WEB Usability and Accessibility: It’s Time to Act Fast


Internet business communication

In an imperfect world that includes a significant number of variously challenged people, standards of usability and accessibility are required so that those with different abilities have full access to the World Wide Web. The author presents a primer on usability and accessibility standards.

According to United Nations’ statistics, around 15 per cent of the world’s total population, which amounts to one billion people, live with a disability. There are various categories of disability such as attention-deficit/hyperactivity disorders, visual impairments, brain injuries, hearing impairment, learning disabilities, medical disabilities, physical disabilities, psychiatric disabilities and speech and language disabilities. Persons with disabilities form one of the world’s largest minority communities. For a section of these people who are only partially disabled, the World Wide Web opens up new horizons.

As Tim Berners-Lee, the inventor of the World Wide Web, said, The power of the Web is in its universality. Access by everyone, regardless of disability, is an essential aspect. The Internet has opened up new opportunities for people irrespective of their location and status. It can benefit the disabled and able, alike. In many ways, it is extremely useful for the disabled as it empowers them to get equal rights to information and other essential services. And with the evolution of the IoT, wearable technologies and smart devices offer ample opportunities for all of us to get connected, removing the barrier between able and disabled persons.

The people with visual impairments, motor and mobility issues, auditory impairments, cognitive/intellectual impairments can benefit tremendously from Web accessibility guidelines. As per the two-year-old World Population Ageing UN report, “The number of older persons was 841 million in 2013, which is four times higher than the 202 million that lived in 1950. The older population will almost triple by 2050, when it is expected to surpass the two billion mark. The growing population of the elderly further highlights the urgent need for accessible websites.

Let’s try to understand the standards and guidelines that have been framed to improve accessibility. We can also look at the basic checks and some simple free tools which can be used to verify usability and accessibility.

Standards of accessibility
The international standards organisation, the WAI (Web Accessibility Initiative), which comes under the World Wide Web Consortium (W3C), defines standards for the WWW. The W3C has defined accessibility guidelines, based on which countries have derived their own standards. WCAG (Web Content Accessibility Guidelines) standards, framed by WAI are followed by each country as guidelines and country-specific laws are made as per the demographic requirements. The websites targeted at a specific country should be compliant with its defined standards.
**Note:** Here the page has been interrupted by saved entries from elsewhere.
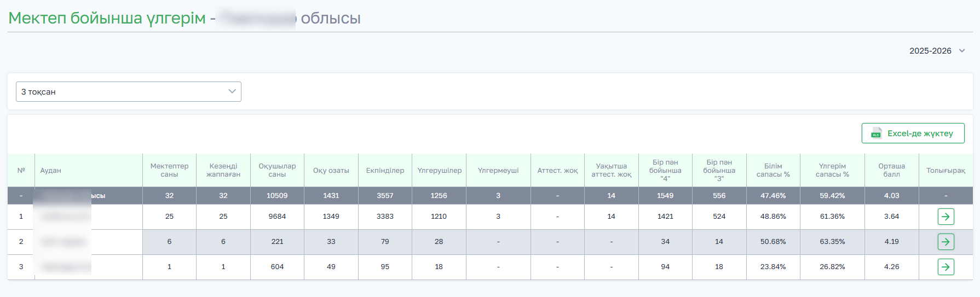Image resolution: width=980 pixels, height=297 pixels.
Task: Click the Кезеңді жаппаған column header
Action: (x=223, y=170)
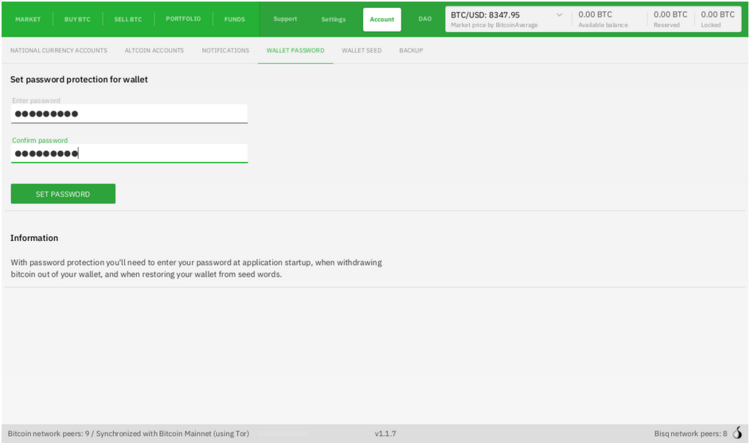
Task: Open Settings in top navigation
Action: pos(333,19)
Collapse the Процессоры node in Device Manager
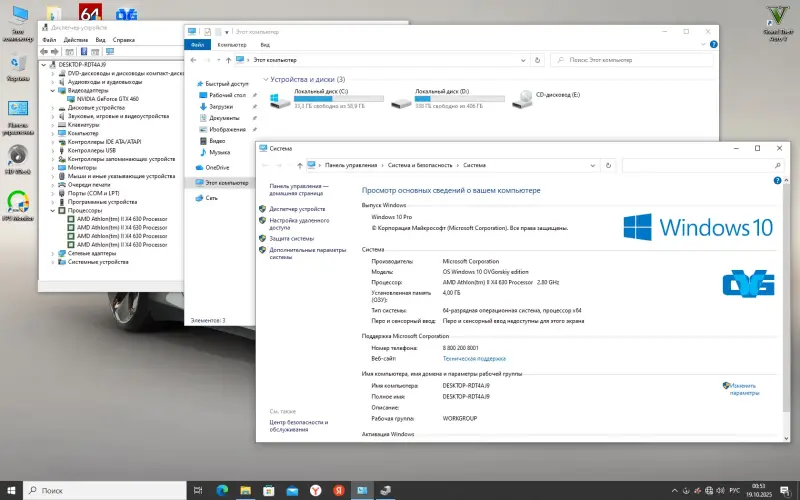The height and width of the screenshot is (500, 800). pos(56,210)
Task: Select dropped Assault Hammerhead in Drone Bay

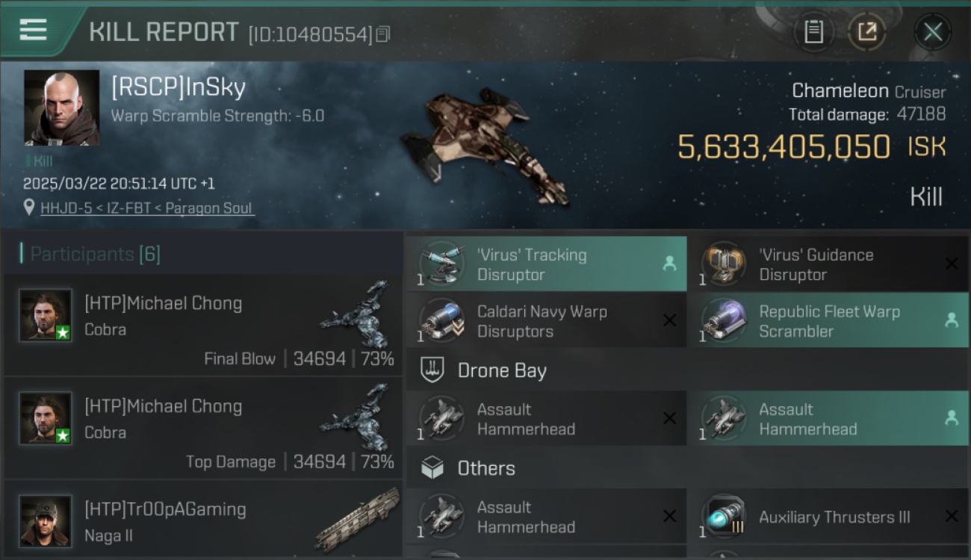Action: click(828, 419)
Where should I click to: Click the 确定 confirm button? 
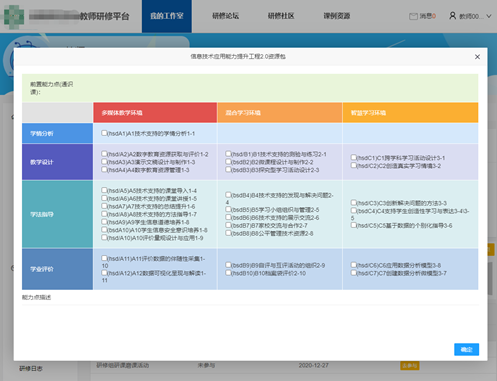[x=466, y=349]
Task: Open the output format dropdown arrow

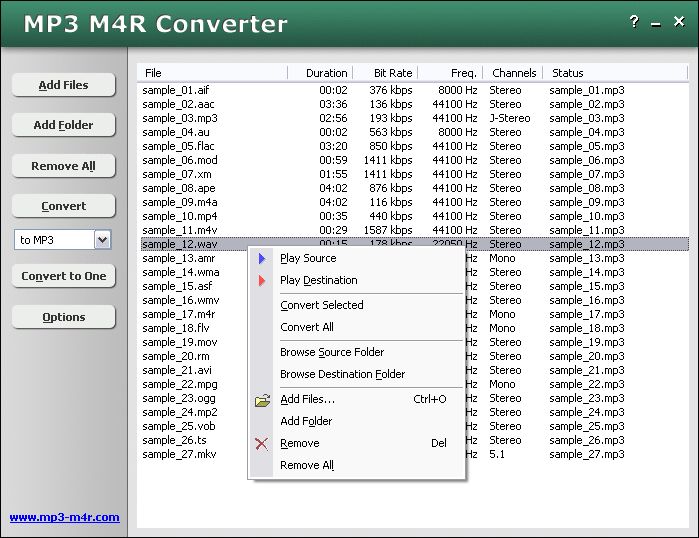Action: click(102, 240)
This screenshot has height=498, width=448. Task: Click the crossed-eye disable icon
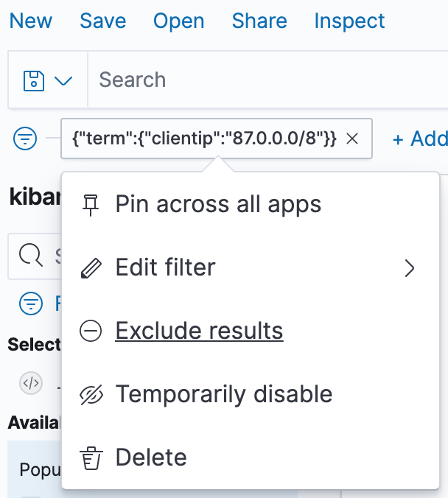point(91,395)
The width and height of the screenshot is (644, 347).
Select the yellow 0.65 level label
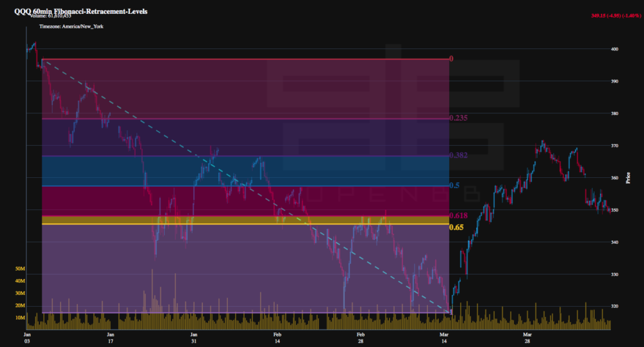(x=457, y=227)
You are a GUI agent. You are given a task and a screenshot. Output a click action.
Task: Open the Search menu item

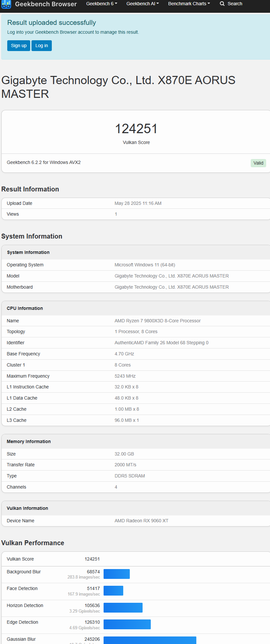[231, 4]
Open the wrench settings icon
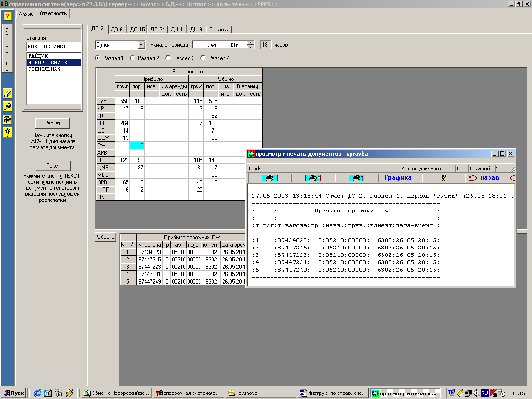Viewport: 532px width, 399px height. tap(7, 107)
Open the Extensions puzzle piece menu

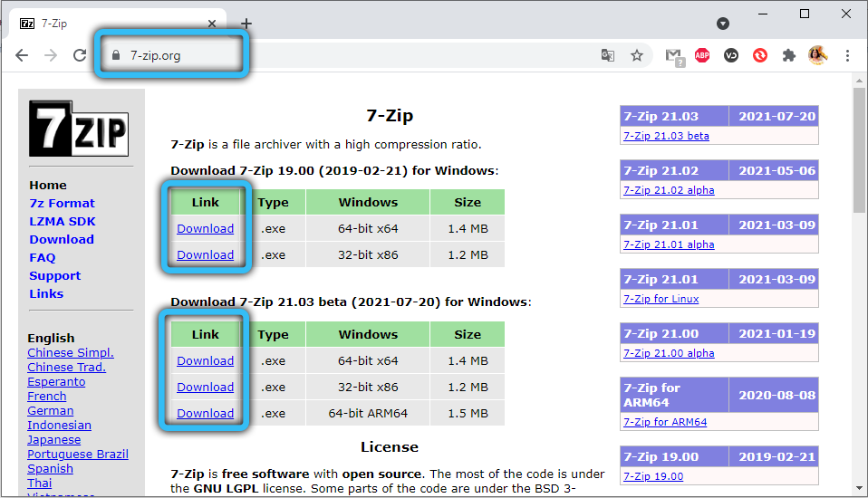tap(789, 55)
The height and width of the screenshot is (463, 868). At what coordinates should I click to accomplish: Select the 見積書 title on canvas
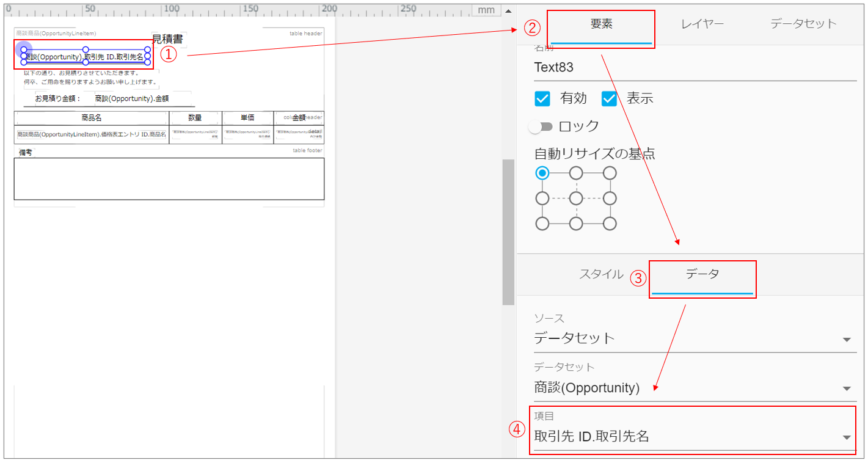pyautogui.click(x=167, y=40)
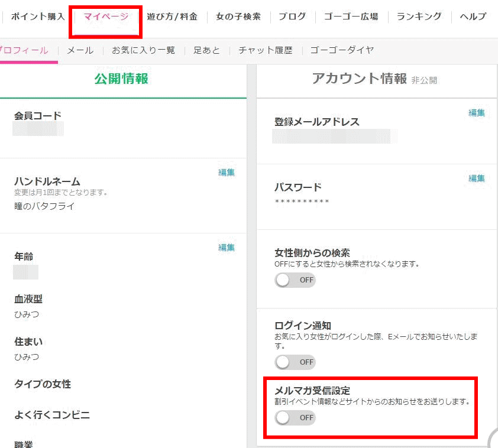Open the ポイント購入 menu item
498x448 pixels.
(38, 17)
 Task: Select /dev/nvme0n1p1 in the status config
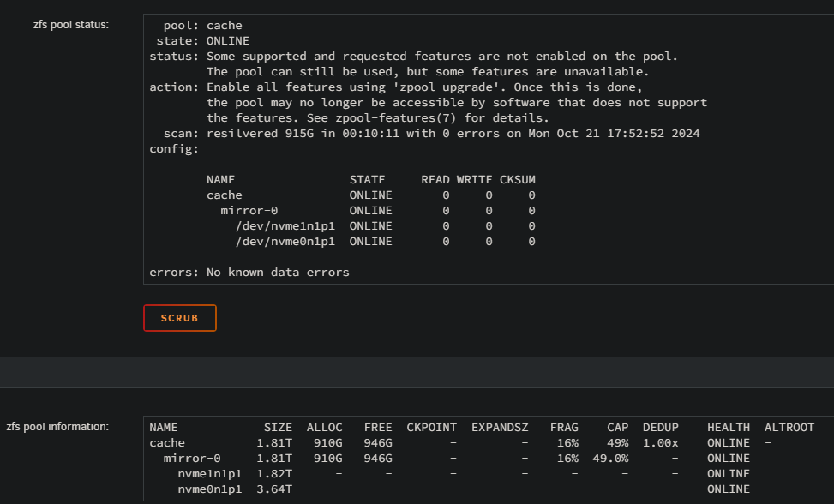coord(285,242)
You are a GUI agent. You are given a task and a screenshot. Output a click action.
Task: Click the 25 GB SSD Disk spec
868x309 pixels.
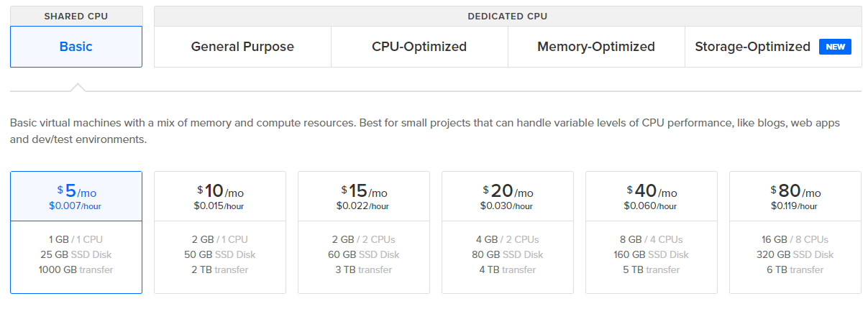coord(76,254)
The Web accessibility guidelines are defined for government websites, yet, till the date of writing this article, most public websites do not have the mandate to follow Web accessibility guidelines. Still, it is advisable to conform with country-specific laws. However, only in the USA has there been considerable litigation to make websites or products more accessible. Firms like Hilton Worldwide, Ticketmaster, Netflix and Ebay have settled disputes and agreed to make their websites more accessible.

The guidelines

  • WCAG 2.0 – W3C Web Content Accessibility Guidelines 2.0
  • WCAG 1.0 – W3C Web Content Accessibility Guidelines 1.0
  • BITV – The German government’s standards
  • RGAA – The French government’s standards
  • JIS – The Japanese industry standard
  • Irish National IT Accessibility Guidelines
  • Section 508 – The US federal procurement standards
  • Stanca Act – Italian accessibility legislation

The European Union follows the same guidelines as defined by WCAG2.0. Unfortunately, India has not defined specific laws for Web accessibility but all government sites follow the standard WCAG 2.0 guidelines.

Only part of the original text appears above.